TL;DR: How are you supposed to profile enclave code? Existing profilers don't work even in debug mode.
We would like to use hardware performance counters (with Linux perf) to optimise the performance of an application running inside an enclave. Unfortunately, even in debug mode we cannot get precise measurements of the hotspots inside the enclave: perf attributes the counters to the __morestack() function, called when entering the enclave, instead of the function executing inside the enclave.
Is there a way, using the Intel SGX SDK, to circumvent this problem? We tried to use Intel Vtune but got the same problem.

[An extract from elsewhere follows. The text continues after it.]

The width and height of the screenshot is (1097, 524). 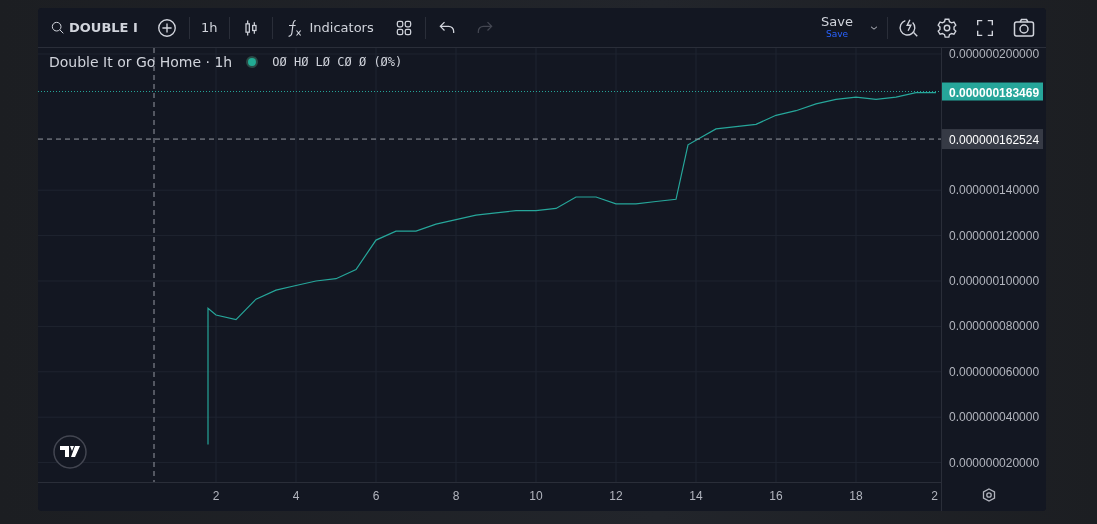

Another problem we faced is that some performance counters are unreliable inside the enclave. We designed a micro-benchmark where 2 threads are accessing their own cache line.

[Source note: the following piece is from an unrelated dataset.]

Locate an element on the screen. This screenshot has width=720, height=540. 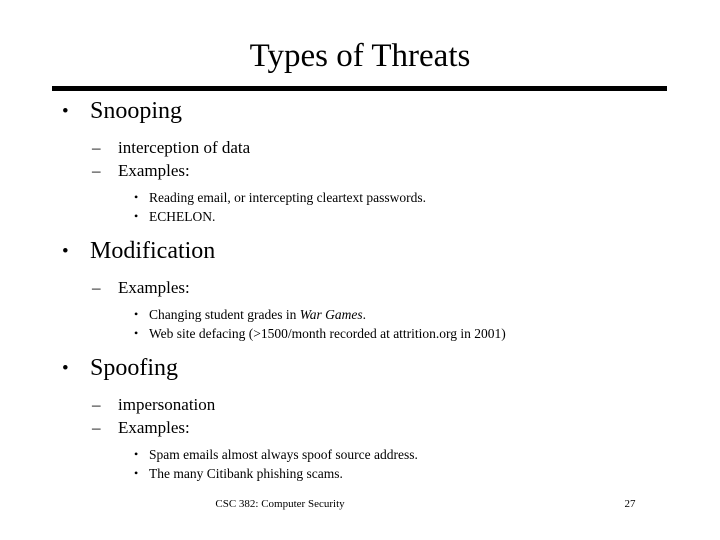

The L2 cache miss ratio drops from 0.0779 without SGX to 0.0014 with SGX, which doesn't make sense: it should be at least equal to the one without SGX as using SGX does not reduce the cache usage.
The CPI increases from 1.3 to 11.4. Even if it seems high this number makes sense as the sgx-based program is slower than the non-sgx one (partly due to TLB flushes which I don't think are taken into account by the counter of retired instructions).
Our CPU is an Intel Xeon CPU E3-1280 v5 @ 3.70GHz, running the Linux kernel v3.19 (Ubuntu 14.04), with the Intel SDK v1.5.
As you can imagine, lack of performance counter information in debug mode makes it extremely difficult to optimise enclave code. Is this just an issue with perf's sgx support or is there a more fundamental limitation (e.g. sampling the perf counter requires an interrupt which results in an async exit, skewing the results?)
In addition to creating the enclave in debug mode when calling sgx_create_enclave, you also need to modify each TCS to update the DBGOPTIN bit.
Here's a previous discussion that talks about some of the process:
and line 192-ish of https://github.com/01org/linux-sgx/blob/85947caa128f9f5c731cb25c3cdc4a4d5f95d6e7/psw/urts/urts_com.h has some of the details.
If you are profiling using VTune then the run-time enables this functionality. You should be able to modify the code if you want it to always allow profiling.
BTW, did you try version 1.6 of the Linux SDK or only 1.5?